Each entry below is to be copied verbatim.

[Dataset records — start]

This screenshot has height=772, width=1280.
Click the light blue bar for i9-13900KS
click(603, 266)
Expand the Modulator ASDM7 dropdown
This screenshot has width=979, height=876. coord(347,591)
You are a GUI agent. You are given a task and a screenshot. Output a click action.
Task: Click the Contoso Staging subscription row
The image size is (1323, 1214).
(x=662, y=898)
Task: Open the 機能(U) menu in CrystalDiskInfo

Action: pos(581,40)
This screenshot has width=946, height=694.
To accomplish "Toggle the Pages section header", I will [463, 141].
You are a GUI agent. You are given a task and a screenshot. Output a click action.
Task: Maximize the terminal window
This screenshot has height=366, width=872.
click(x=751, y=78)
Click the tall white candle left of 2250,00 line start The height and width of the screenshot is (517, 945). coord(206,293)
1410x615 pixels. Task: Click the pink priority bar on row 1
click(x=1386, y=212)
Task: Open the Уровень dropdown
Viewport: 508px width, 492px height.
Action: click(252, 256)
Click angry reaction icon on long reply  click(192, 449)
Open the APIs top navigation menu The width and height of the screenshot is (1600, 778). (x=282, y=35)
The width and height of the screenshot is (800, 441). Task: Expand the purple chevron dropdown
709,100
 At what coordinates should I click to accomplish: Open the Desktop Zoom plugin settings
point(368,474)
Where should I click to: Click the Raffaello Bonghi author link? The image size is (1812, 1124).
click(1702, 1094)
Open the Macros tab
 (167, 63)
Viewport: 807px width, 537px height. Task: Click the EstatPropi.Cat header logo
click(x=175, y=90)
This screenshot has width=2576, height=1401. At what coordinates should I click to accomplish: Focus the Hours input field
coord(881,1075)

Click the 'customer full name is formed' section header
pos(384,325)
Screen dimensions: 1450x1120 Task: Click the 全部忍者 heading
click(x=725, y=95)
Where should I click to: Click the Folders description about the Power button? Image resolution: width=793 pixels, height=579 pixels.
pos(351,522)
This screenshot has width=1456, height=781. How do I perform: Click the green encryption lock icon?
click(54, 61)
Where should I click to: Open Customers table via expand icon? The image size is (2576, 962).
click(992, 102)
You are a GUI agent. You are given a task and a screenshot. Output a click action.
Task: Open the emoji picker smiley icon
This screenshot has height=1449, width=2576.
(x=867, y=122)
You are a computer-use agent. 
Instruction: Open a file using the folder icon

[Dataset records — finish]

Task result
This screenshot has height=772, width=1280.
Click the light blue bar for i9-13900KS
click(603, 266)
Expand the Modulator ASDM7 dropdown
This screenshot has width=979, height=876. coord(347,591)
You are a GUI agent. You are given a task and a screenshot. Output a click action.
Task: Click the Contoso Staging subscription row
The image size is (1323, 1214).
(x=662, y=898)
Task: Open the 機能(U) menu in CrystalDiskInfo

Action: pos(581,40)
This screenshot has width=946, height=694.
To accomplish "Toggle the Pages section header", I will [463, 141].
You are a GUI agent. You are given a task and a screenshot. Output a click action.
Task: Maximize the terminal window
This screenshot has height=366, width=872.
click(x=751, y=78)
Click the tall white candle left of 2250,00 line start The height and width of the screenshot is (517, 945). coord(206,293)
1410x615 pixels. Task: Click the pink priority bar on row 1
click(x=1386, y=212)
Task: Open the Уровень dropdown
Viewport: 508px width, 492px height.
Action: click(252, 256)
Click angry reaction icon on long reply  click(192, 449)
Open the APIs top navigation menu The width and height of the screenshot is (1600, 778). (x=282, y=35)
The width and height of the screenshot is (800, 441). Task: Expand the purple chevron dropdown
709,100
 At what coordinates should I click to accomplish: Open the Desktop Zoom plugin settings
point(368,474)
Where should I click to: Click the Raffaello Bonghi author link? The image size is (1812, 1124).
click(1702, 1094)
Open the Macros tab
 (167, 63)
Viewport: 807px width, 537px height. Task: Click the EstatPropi.Cat header logo
click(x=175, y=90)
This screenshot has width=2576, height=1401. At what coordinates should I click to accomplish: Focus the Hours input field
coord(881,1075)

Click the 'customer full name is formed' section header
pos(384,325)
Screen dimensions: 1450x1120 Task: Click the 全部忍者 heading
click(x=725, y=95)
Where should I click to: Click the Folders description about the Power button? Image resolution: width=793 pixels, height=579 pixels.
pos(351,522)
This screenshot has width=1456, height=781. How do I perform: Click the green encryption lock icon?
click(54, 61)
Where should I click to: Open Customers table via expand icon? The image size is (2576, 962).
click(992, 102)
You are a GUI agent. You are given a task and a screenshot. Output a click action.
Task: Open the emoji picker smiley icon
This screenshot has height=1449, width=2576.
(x=867, y=122)
You are a computer-use agent. 
Instruction: Open a file using the folder icon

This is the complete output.